### WHAT IS REQUIRED
Copy each of the rows below line for line, with no change to any character.

### MATERIAL PROVIDED
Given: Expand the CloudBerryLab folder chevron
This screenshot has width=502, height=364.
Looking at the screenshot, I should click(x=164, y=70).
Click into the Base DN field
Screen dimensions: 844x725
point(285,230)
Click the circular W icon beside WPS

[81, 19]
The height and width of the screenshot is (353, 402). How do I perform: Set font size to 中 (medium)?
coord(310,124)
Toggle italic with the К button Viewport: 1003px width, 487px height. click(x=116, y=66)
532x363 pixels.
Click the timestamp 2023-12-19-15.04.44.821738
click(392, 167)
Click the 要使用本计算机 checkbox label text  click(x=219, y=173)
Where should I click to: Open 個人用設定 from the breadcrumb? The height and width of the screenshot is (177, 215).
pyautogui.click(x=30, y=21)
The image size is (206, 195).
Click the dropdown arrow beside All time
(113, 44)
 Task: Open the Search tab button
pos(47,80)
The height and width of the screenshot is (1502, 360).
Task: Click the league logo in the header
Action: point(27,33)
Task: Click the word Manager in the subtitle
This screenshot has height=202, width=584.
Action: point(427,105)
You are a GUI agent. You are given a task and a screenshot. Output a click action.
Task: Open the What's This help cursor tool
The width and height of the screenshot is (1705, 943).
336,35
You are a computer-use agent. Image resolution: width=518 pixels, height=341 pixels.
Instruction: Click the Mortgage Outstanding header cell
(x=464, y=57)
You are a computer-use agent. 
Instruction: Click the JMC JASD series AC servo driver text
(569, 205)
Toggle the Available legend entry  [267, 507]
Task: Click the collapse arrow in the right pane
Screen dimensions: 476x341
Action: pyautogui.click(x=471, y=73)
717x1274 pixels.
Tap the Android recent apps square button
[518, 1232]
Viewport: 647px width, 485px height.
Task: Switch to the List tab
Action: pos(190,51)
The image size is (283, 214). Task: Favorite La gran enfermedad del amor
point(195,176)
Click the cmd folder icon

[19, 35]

### WORKED ANSWER
Given: Expand the CloudBerryLab folder chevron
This screenshot has width=502, height=364.
Looking at the screenshot, I should click(x=164, y=70).
Click into the Base DN field
Screen dimensions: 844x725
point(285,230)
Click the circular W icon beside WPS

[81, 19]
The height and width of the screenshot is (353, 402). How do I perform: Set font size to 中 (medium)?
coord(310,124)
Toggle italic with the К button Viewport: 1003px width, 487px height. click(x=116, y=66)
532x363 pixels.
Click the timestamp 2023-12-19-15.04.44.821738
click(392, 167)
Click the 要使用本计算机 checkbox label text  click(x=219, y=173)
Where should I click to: Open 個人用設定 from the breadcrumb? The height and width of the screenshot is (177, 215).
pyautogui.click(x=30, y=21)
The image size is (206, 195).
Click the dropdown arrow beside All time
(113, 44)
 Task: Open the Search tab button
pos(47,80)
The height and width of the screenshot is (1502, 360).
Task: Click the league logo in the header
Action: point(27,33)
Task: Click the word Manager in the subtitle
This screenshot has height=202, width=584.
Action: point(427,105)
You are a GUI agent. You are given a task and a screenshot. Output a click action.
Task: Open the What's This help cursor tool
The width and height of the screenshot is (1705, 943).
336,35
You are a computer-use agent. Image resolution: width=518 pixels, height=341 pixels.
Instruction: Click the Mortgage Outstanding header cell
(x=464, y=57)
You are a computer-use agent. 
Instruction: Click the JMC JASD series AC servo driver text
(569, 205)
Toggle the Available legend entry  [267, 507]
Task: Click the collapse arrow in the right pane
Screen dimensions: 476x341
Action: pyautogui.click(x=471, y=73)
717x1274 pixels.
Tap the Android recent apps square button
[518, 1232]
Viewport: 647px width, 485px height.
Task: Switch to the List tab
Action: pos(190,51)
The image size is (283, 214). Task: Favorite La gran enfermedad del amor
point(195,176)
Click the cmd folder icon

[19, 35]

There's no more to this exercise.